Annie Ranger : Le temps de la colère
Scène

Annie Ranger : Le temps de la colère

Le monde imaginé par Annie Ranger dans L’effet du temps sur Matèvina ressemble beaucoup à la réalité. Une société enragée qui descend dans la rue.

Se défendant d’être opportuniste, l’auteure et codirectrice du Théâtre I.N.K. admet qu’il y a actuellement un momentum dans le théâtre québécois qui s’interroge beaucoup sur l’engagement et carbure à la révolte, rejoignant les actions citoyennes et étudiantes. L’effet du temps sur Matèvina a beau avoir été écrit il y a quatre ans, son sujet offre un miroir à l’actualité. "C’est une gang de jeunes révolutionnaires inquiets parce qu’il y a un G20 dans leur petit pays et qui organisent des manifestations dans la rue. On est dans un squat de jeunes qui se battent contre quelque chose de beaucoup trop grand.

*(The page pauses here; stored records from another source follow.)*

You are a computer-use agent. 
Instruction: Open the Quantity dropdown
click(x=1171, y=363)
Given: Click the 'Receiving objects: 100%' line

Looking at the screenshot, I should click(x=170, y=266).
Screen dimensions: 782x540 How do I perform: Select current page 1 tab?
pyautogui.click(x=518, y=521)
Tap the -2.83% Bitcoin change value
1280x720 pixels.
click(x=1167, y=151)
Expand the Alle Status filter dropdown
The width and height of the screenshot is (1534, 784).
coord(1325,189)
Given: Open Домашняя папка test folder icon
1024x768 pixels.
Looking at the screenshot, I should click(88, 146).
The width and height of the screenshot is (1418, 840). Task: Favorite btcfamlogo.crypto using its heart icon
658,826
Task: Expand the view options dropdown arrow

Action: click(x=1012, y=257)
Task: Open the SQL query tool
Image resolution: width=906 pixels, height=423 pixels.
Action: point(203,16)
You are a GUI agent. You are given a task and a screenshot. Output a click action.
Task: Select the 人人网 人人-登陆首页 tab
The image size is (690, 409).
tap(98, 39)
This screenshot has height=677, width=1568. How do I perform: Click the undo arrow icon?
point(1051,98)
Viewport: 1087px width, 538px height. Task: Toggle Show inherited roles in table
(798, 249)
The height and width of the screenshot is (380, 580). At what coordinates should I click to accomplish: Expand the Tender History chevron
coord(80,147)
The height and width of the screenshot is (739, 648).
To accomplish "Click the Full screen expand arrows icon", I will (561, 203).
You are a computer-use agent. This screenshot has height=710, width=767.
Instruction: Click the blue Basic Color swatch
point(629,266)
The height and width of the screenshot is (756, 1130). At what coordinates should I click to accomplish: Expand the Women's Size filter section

La gauche est écartelée aujourd’hui, et on fait face à un monstre."

Plutôt que d’ancrer sa pièce dans un lieu réel, Annie Ranger a écrit une dystopie, un monde imaginaire du pire où le pouvoir emploie des actions totalitaires, pourtant pas si loin de la réalité. "Je regarde le gouvernement Harper, et certains jours, je me crois dans une dystopie, avance l’auteure qui signe sa première mise en scène. C’est un monde parallèle au nôtre, mais comme le Québec, Matèvina mise sur une industrie pour faire partie de l’économie mondiale. Le Plan Nord et les mines ne sont pas loin."

À l’époque où Ranger se met à écrire cette pièce, elle s’inquiète du peu de mobilisation sociale chez les jeunes et met à l’épreuve sa patience en s’impliquant dans un projet collectif utopique, celui de bâtir un théâtre. Depuis, les jeunes se sont réveillés et le Théâtre Aux Écuries est né. "Souvent, on abandonne des projets parce que c’est trop long. Mes personnages sont des jeunes révoltés romantiques de 20 ans, prêts à changer le monde, mais qui seront désillusionnés parce qu’on s’épuise à défendre des idéaux sans arriver à changer les choses."

S’interrogeant sur l’usure de la révolte, la création du Théâtre I.N.K., destinée à un public à mi-chemin entre l’adolescence et le monde adulte, cherche à comprendre la période féconde de la révolution, l’âge grisant et idéaliste où la manifestation est aussi une sorte de fête. "On se moque de l’arrogance des jeunes qui veulent changer le monde. C’est beau, mais aussi prétentieux. Est-ce que ça va se maintenir? Est-ce que l’effet du temps va les user?" se demande l’auteure, renvoyant la question aux jeunes manifestants qui ont toute son admiration. Le théâtre est bel et bien entré au coeur de la cité.